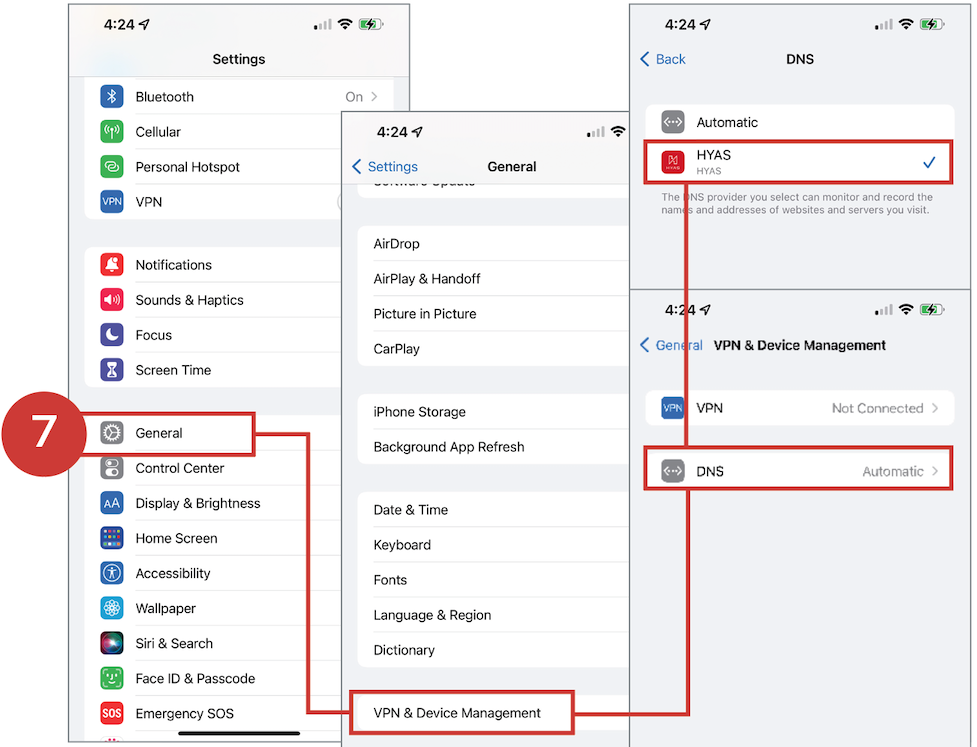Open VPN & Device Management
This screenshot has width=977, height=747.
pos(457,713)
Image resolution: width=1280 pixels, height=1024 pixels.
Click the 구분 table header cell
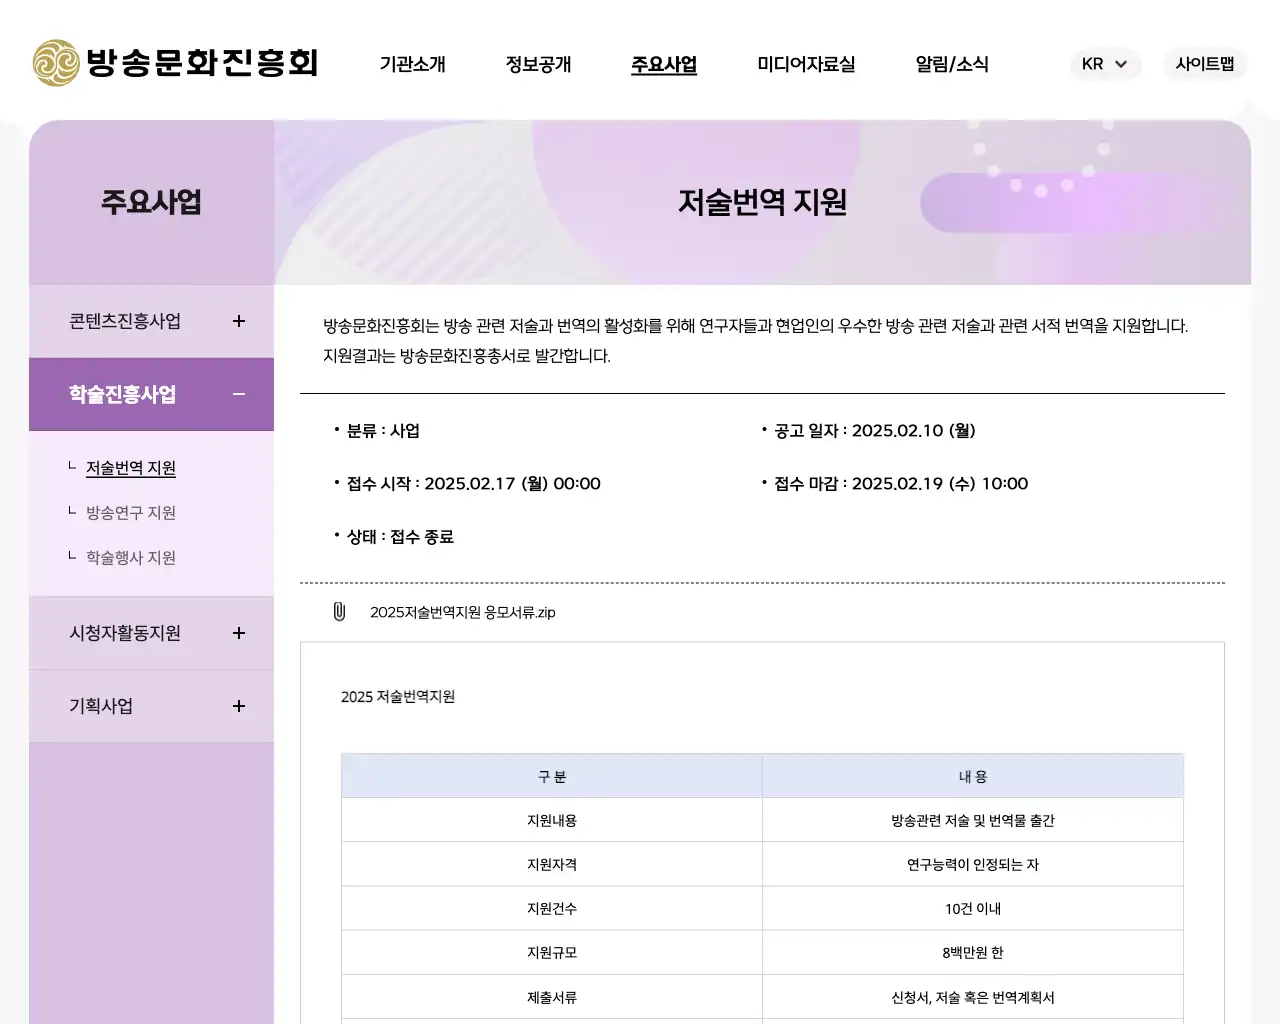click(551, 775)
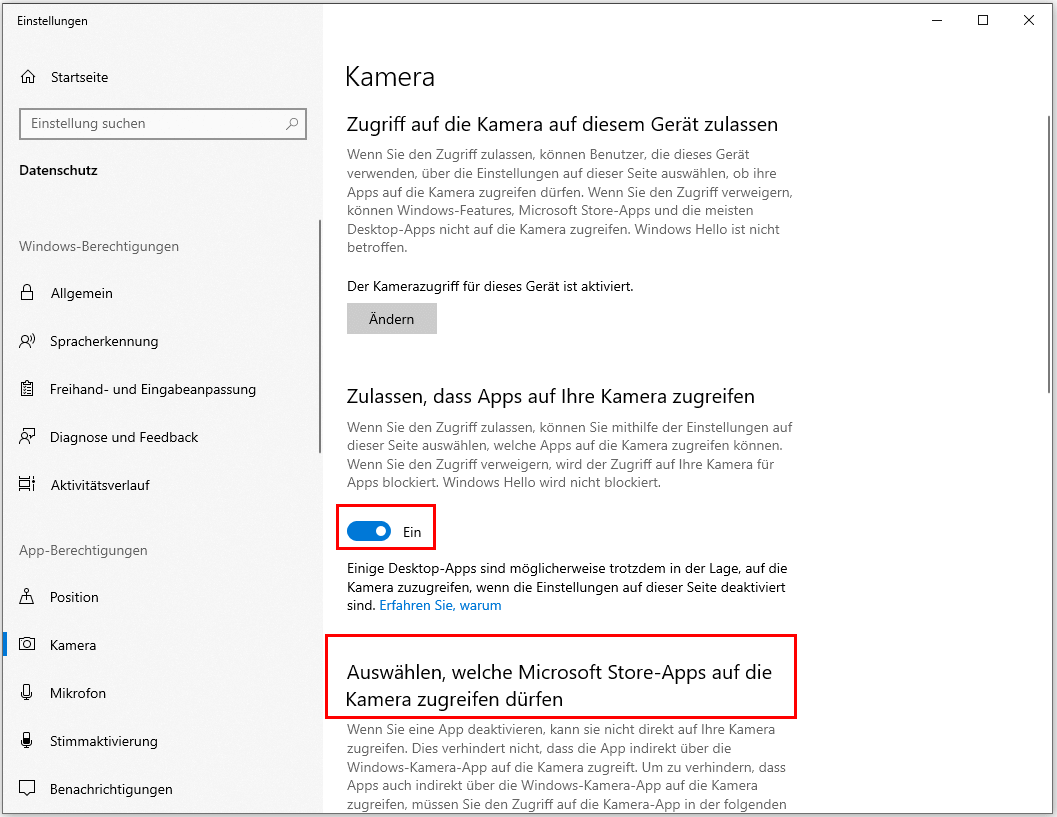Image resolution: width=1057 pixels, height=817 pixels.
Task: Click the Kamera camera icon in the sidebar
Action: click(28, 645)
--------------------------------
PROBLEM DETAILS: Beginning with the line that holds "Image resolution: width=1280", output each line to the end of the material above, exactly, omitting the pictures.

ANSWER TO THE PROBLEM:
Image resolution: width=1280 pixels, height=1024 pixels.
Click the 구분 table header cell
click(551, 775)
Image resolution: width=1057 pixels, height=817 pixels.
Task: Click the Kamera camera icon in the sidebar
Action: click(28, 645)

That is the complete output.